# More interesting US aircraft projects



## R988 (Jun 22, 2006)

Found a couple of these interesting concepts while browsing through popular science magazine

Switchblade, diagonal swing wing UAV from Northrop Grumman
http://www.popsci.com/popsci/aviationspace/0f2505a52aceb010vgnvcm1000004eecbccdrcrd.html

Cormorant sub launched strike aircraft from Lockheed Skunk works.
http://www.popsci.com/popsci/aviationspace/63b259a122d89010vgnvcm1000004eecbccdrcrd.html

Some interesting ideas, whether they can get them to work properly in real life will be another matter entirely though.


----------



## Twitch (Jun 22, 2006)

The pivoting wing concept was originated by Dr. Richard Vogt of Blohm Voss in WW 2 with Project 202. In 1980 he worked with NASA to create the AD-1 to test drag and fuel efficiency.

UCAVs are happening however, and while there may always be a place for humans in the cockpit there is a revoloution coming inm aerial robots.


----------



## DerAdlerIstGelandet (Jun 23, 2006)

Yeap I actually saw some blue print designs of Blohm and Voss WW2 design of that. I am trying to remember the link.


----------



## HealzDevo (Jun 26, 2006)

You are thinking of www.luft46.com and the Blohm and Voss P-202. Alternatively there is also the Focke-Wulf Volksflugzeug that uses a similar wing concept on the same site. Also the Messerschmitt Me-P-1109 has a wing tilt mechanism. That is a site I have found which has these sorts of unproven concept aircraft of WW2 from the German side. I haven't found any similar site about whether there were any Allied WW2 oddities like this however...


----------



## Twitch (Jun 26, 2006)

The P.202 was to use a pair of 2,866-lb thrust HeS 011s mounted under the cockpit with no need for intake ducts. Span was to be 39.4 feet and length 32.8 with an approximate weight of 11,000 lbs. The swivel wing was primarily conceived for research purposes but pair of Mk 108 30 mms were to be mounted in the role of interceptor.
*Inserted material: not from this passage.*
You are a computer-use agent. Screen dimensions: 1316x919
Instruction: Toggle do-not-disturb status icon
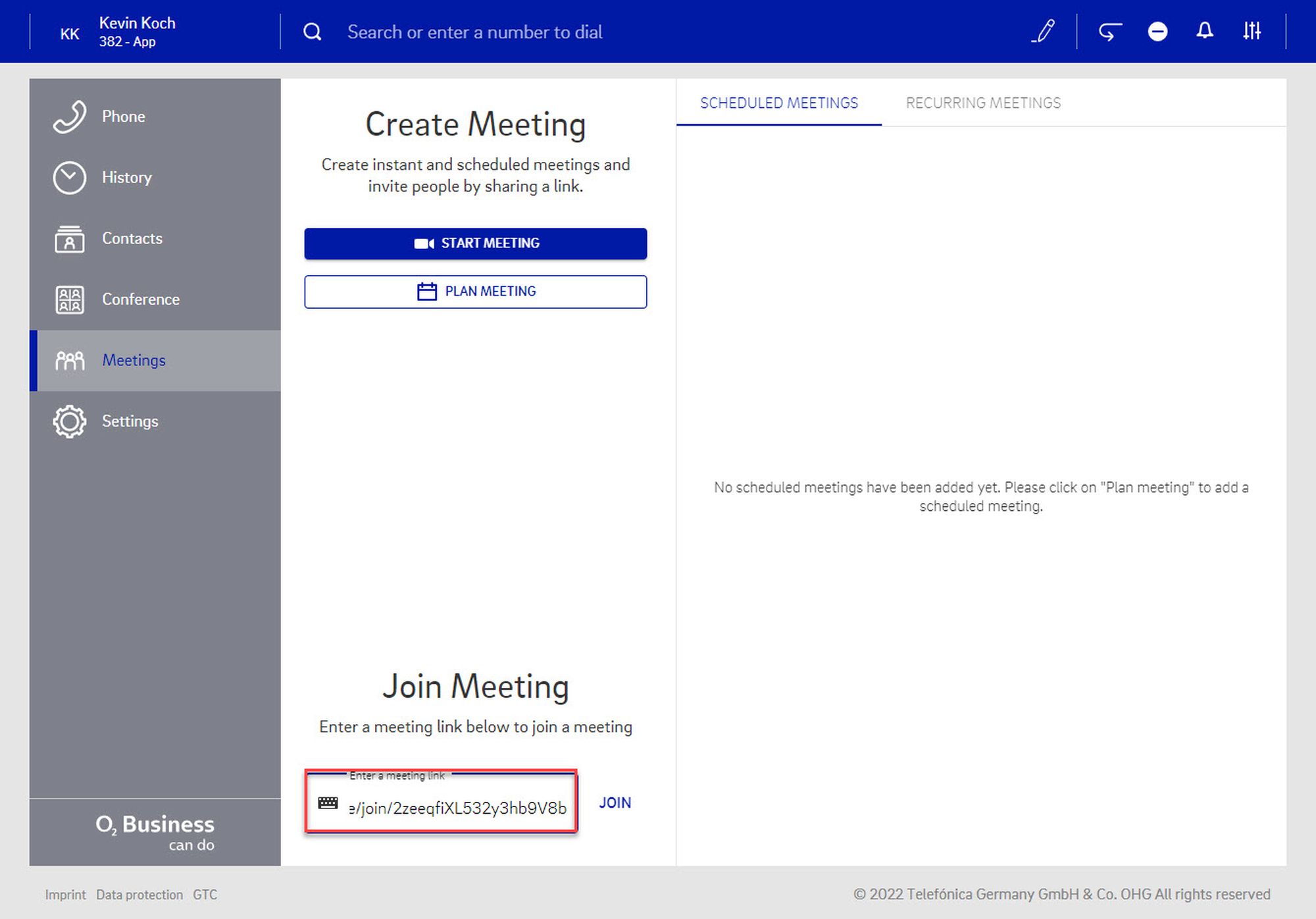tap(1157, 31)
B V's P.211 was judges the best design for the Volksjäger requirement but since Heinkel had already worked on their design and provided a full-scale mock up the He 162 was chosen. Its design had alternate straigh and swept wings like the FW design did


----------



## DerAdlerIstGelandet (Jun 27, 2006)

Did any of these designs make it out of the drawing stage to atleast a mock up?


----------



## Twitch (Jun 30, 2006)

Other than Vogt's AD-1 for NASA, nope.


----------